Big Data = Big Cloud Bills
Cloud providers are quick to tout the alleged cost savings of using their services over purchasing in-house IT infrastructure. They claim that customers do not have to come up with large capital investments upfront and pay only for what they use, as they go. This works out well for some companies, particularly small start-up firms that are cash-poor and that aren’t dealing with very large data sets or highly complex computations.
However, cloud services such as AWS are notorious for sky-high monthly bills filled with hidden “gotchas,” especially for companies that require a lot of computing power. Deep Value, which develops complex research-driven trading algorithms, decided to run some numbers once their AWS bills began to exceed $70,000/month.
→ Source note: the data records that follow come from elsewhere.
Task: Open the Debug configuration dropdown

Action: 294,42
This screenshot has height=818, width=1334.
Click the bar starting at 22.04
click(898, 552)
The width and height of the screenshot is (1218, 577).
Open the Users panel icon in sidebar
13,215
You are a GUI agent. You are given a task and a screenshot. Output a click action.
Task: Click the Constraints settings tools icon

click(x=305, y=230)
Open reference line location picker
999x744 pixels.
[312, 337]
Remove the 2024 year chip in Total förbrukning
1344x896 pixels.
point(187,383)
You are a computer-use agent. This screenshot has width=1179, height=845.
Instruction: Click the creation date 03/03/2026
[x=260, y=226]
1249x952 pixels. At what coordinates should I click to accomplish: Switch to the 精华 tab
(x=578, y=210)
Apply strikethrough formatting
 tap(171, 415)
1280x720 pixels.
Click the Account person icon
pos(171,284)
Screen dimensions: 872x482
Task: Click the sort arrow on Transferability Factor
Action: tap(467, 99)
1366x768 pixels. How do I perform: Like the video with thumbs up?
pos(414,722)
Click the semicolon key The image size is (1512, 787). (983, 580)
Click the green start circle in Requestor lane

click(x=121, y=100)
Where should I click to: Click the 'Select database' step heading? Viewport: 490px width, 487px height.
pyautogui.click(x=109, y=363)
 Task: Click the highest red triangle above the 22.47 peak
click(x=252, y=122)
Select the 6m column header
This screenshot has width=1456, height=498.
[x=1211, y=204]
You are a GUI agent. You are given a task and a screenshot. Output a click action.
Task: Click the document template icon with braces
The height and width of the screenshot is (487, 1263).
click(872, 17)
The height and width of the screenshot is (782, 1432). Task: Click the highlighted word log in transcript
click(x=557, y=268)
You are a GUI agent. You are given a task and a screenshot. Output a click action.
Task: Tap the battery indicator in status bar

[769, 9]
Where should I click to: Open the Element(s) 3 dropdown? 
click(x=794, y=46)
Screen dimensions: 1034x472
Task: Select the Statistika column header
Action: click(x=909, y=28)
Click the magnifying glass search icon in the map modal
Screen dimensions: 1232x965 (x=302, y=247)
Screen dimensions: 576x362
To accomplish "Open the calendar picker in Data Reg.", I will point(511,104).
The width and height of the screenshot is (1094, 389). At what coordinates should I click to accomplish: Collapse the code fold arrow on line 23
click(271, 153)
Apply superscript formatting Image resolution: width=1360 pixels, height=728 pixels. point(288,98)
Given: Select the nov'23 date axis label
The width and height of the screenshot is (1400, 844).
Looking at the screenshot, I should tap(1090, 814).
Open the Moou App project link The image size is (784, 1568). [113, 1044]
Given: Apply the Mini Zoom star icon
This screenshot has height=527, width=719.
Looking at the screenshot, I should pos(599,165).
In the end, they discovered that using AWS was 380% more expensive than purchasing their own high-performance computing equipment.
In addition to unexpected line items on their monthly invoice, cloud customers can also be hit hard by the indirect costs of performance problems and cyberattacks.
Cloud Performance May Not Be Up to Par
In the life sciences, the reliability and uptime of mission-critical systems are paramount, and a key marketing point of cloud services is the idea that customers don’t have to worry about maintaining their own equipment. Yet as cloud computing grows in popularity, cracks are appearing in its foundation. In February 2017, AWS suffered an outage that was so bad, it couldn’t get into its own systems to communicate with the throngs of customers that were knocked offline – all due to a misconfiguration on the part of an AWS employee.
The cloud doesn’t necessarily beat in-house infrastructure in the performance category, either, especially when processing enormous data sets. Cloud service providers typically run multiple servers in different locations, which can cause very serious latency issues when transferring large data sets and performing the highly complex calculations that life sciences companies run all day long.
The Dark Cloud of Cybersecurity Concerns
Over the past few months, an epidemic of AWS breaches impacted organizations large and small, including Verizon, the Republican National Committee, and a company called Talent Pen that processed job applications containing the personal information of thousands of Americans who held Top Secret security clearances. All of these breaches were due to the affected organizations (or their third-party vendors) not having configured their AWS security settings properly.
Cloud security settings can be very tricky, but even if an organization gets them right, they can still be hacked through no fault of their own. Because so much valuable data from so many different organizations is being migrated to the cloud, data centers have become highly attractive targets for hackers. Financial regulators and the tech industry are so concerned about the possibility of a major attack on AWS that in the wake of the February outage, they sounded the alarm over what they deem an over-reliance on the AWS service by the organizations that form the bedrock of American society, particularly financial companies.
The cloud security risk to life sciences organizations is three pronged: a cyberattack that brings down their cloud could leave them unable to operate; invaluable market research and digital intellectual property could be stolen by competitors or foreign governments; and a hack could mean running afoul of a myriad of government regulations and being hit with millions of dollars of fines and lawsuits.
In-House IT Infrastructure Means Optimum Customization & Control
Finally, cloud services suffer from customization and control issues. When using a cloud service, the ability to make changes is quite limited. Services such as AWS offer a menu of items that fit most organizations’ needs – unless those needs are highly specialized. Organizations that own their own computing equipment have complete control over their data environments and can act quickly to make adjustments or implement new features.
Rather than rushing to migrate to the cloud, certain life sciences organizations might be better served by investing in their own high-performance computing equipment to reduce their costs, improve their cyber security, and make the data avalanche work for them to accelerate innovation. Only a true comparison between the two can shed light on which option works best.